The article by Fineberg et al. (2020) presents therapeutic advances judged to be most relevant to treating OCD, based on evidence from clinical science and clinical practice. They discuss the importance of early intervention in treating OCD.
Today, OCD is recognized as a common yet disabling but treatable mental illness.
OCD is the head of a family of obsessive-compulsive spectrum disorders, which include related disorders, such as body dysmorphia, hoarding, hair-pulling, skin picking and olfactory reference disorders and hypochondriasis, “all sharing compulsive behaviour as a cardinal characteristic” (Fineberg et al., 2020). Serotonin reuptake inhibitors and cognitive behavioural therapy (CBT) that involve exposure to triggers and focused response prevention are the main treatment options used to combat OCD; research suggests that earlier intervention results in better outcomes.
Clinical advances suggest that cognitive behavioural therapy, selective serotonin reuptake inhibitor or both is the best option for treating OCD. CBT and SSRIs should be considered first for treatment of OCD.

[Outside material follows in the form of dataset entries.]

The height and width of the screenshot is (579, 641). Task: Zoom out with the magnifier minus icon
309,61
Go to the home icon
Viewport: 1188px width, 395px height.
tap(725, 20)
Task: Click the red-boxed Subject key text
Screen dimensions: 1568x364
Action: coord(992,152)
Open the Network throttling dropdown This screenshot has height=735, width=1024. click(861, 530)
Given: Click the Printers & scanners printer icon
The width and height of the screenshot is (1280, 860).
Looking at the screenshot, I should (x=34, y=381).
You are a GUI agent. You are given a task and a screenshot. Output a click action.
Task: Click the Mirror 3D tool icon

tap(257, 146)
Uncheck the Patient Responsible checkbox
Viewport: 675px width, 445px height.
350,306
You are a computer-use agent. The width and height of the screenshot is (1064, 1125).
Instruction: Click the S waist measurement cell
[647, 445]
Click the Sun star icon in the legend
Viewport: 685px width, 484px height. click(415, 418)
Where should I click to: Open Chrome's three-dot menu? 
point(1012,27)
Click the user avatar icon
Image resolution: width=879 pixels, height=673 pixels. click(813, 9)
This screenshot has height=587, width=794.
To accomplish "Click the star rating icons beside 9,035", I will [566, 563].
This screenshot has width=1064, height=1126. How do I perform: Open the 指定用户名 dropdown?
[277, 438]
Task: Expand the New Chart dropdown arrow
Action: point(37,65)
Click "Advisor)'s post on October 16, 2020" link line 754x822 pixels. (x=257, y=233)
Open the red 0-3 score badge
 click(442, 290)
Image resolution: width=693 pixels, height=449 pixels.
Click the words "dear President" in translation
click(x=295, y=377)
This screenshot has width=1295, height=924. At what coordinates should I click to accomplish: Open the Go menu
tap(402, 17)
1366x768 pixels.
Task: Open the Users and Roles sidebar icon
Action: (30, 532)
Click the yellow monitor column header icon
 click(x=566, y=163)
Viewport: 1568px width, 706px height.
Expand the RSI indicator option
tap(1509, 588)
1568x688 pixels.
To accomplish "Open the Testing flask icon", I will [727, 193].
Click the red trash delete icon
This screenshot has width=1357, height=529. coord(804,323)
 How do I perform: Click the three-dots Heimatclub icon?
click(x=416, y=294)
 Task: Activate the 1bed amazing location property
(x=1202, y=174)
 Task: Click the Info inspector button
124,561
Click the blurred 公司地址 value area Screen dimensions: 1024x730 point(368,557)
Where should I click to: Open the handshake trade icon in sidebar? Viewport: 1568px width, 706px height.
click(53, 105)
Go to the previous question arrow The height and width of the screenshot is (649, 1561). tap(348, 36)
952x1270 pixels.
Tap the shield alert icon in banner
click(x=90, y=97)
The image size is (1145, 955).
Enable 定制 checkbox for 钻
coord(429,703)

For those resistant to treatment, noninvasive neuromodulatory interventions hold significant promise. This approach targets the corticostriatal thalamocortical circuits and may be helpful for treatment-resistant OCD.
Some patients do not respond to therapies that are available to them, and unfortunately suffer from severe OCD symptoms (Fineberg et al., 2020)). For these patients, ablative neurosurgery and deep brain stimulation may be considered. Deep brain stimulation is still an experimental treatment, but is still an option for severe treatment-resistant OCD.